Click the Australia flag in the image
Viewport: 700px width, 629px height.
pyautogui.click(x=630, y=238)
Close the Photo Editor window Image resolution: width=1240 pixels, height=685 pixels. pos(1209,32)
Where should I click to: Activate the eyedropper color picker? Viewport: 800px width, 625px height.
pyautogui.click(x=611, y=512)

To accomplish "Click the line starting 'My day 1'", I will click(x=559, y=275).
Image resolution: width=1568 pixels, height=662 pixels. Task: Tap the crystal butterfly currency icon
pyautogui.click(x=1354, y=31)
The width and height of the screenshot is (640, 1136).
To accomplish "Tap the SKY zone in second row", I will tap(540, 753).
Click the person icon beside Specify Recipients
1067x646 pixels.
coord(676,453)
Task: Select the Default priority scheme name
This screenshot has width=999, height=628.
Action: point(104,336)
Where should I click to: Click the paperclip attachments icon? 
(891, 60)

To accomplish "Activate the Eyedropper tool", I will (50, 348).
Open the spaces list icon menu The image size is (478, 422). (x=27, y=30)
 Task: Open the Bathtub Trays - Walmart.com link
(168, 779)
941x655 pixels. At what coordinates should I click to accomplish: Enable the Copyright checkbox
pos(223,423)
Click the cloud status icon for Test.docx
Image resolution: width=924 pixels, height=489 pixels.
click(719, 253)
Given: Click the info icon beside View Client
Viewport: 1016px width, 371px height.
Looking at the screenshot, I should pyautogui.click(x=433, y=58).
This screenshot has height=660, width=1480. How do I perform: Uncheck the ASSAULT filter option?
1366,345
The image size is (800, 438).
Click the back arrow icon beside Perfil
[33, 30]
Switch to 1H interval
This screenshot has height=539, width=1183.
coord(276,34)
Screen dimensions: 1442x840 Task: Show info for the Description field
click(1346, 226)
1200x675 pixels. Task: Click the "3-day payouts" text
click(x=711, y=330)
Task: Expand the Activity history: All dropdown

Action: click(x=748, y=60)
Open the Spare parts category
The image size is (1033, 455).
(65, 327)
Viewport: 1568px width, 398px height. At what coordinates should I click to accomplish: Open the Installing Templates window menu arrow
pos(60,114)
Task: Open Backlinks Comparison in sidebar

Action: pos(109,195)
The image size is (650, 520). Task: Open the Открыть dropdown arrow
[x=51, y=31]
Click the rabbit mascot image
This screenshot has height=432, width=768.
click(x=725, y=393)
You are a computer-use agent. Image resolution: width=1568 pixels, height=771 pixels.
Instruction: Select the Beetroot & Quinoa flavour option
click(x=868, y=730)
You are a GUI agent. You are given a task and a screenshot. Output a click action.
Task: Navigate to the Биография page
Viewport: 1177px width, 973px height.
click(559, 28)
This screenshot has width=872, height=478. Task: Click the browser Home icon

=-=-=-=-=

EXERCISE AIM: Would it be possible to reproduce all the entries exactly as they appear above?

EXERCISE RESPONSE:
Click the Australia flag in the image
Viewport: 700px width, 629px height.
pyautogui.click(x=630, y=238)
Close the Photo Editor window Image resolution: width=1240 pixels, height=685 pixels. pos(1209,32)
Where should I click to: Activate the eyedropper color picker? Viewport: 800px width, 625px height.
pyautogui.click(x=611, y=512)

To accomplish "Click the line starting 'My day 1'", I will click(x=559, y=275).
Image resolution: width=1568 pixels, height=662 pixels. Task: Tap the crystal butterfly currency icon
pyautogui.click(x=1354, y=31)
The width and height of the screenshot is (640, 1136).
To accomplish "Tap the SKY zone in second row", I will tap(540, 753).
Click the person icon beside Specify Recipients
1067x646 pixels.
coord(676,453)
Task: Select the Default priority scheme name
This screenshot has width=999, height=628.
Action: point(104,336)
Where should I click to: Click the paperclip attachments icon? 
(891, 60)

To accomplish "Activate the Eyedropper tool", I will (50, 348).
Open the spaces list icon menu The image size is (478, 422). (x=27, y=30)
 Task: Open the Bathtub Trays - Walmart.com link
(168, 779)
941x655 pixels. At what coordinates should I click to accomplish: Enable the Copyright checkbox
pos(223,423)
Click the cloud status icon for Test.docx
Image resolution: width=924 pixels, height=489 pixels.
click(719, 253)
Given: Click the info icon beside View Client
Viewport: 1016px width, 371px height.
Looking at the screenshot, I should pyautogui.click(x=433, y=58).
This screenshot has height=660, width=1480. How do I perform: Uncheck the ASSAULT filter option?
1366,345
The image size is (800, 438).
Click the back arrow icon beside Perfil
[33, 30]
Switch to 1H interval
This screenshot has height=539, width=1183.
coord(276,34)
Screen dimensions: 1442x840 Task: Show info for the Description field
click(1346, 226)
1200x675 pixels. Task: Click the "3-day payouts" text
click(x=711, y=330)
Task: Expand the Activity history: All dropdown

Action: click(x=748, y=60)
Open the Spare parts category
The image size is (1033, 455).
(65, 327)
Viewport: 1568px width, 398px height. At what coordinates should I click to accomplish: Open the Installing Templates window menu arrow
pos(60,114)
Task: Open Backlinks Comparison in sidebar

Action: pos(109,195)
The image size is (650, 520). Task: Open the Открыть dropdown arrow
[x=51, y=31]
Click the rabbit mascot image
This screenshot has height=432, width=768.
click(x=725, y=393)
You are a computer-use agent. Image resolution: width=1568 pixels, height=771 pixels.
Instruction: Select the Beetroot & Quinoa flavour option
click(x=868, y=730)
You are a GUI agent. You are given a task and a screenshot. Output a click action.
Task: Navigate to the Биография page
Viewport: 1177px width, 973px height.
click(559, 28)
This screenshot has width=872, height=478. Task: Click the browser Home icon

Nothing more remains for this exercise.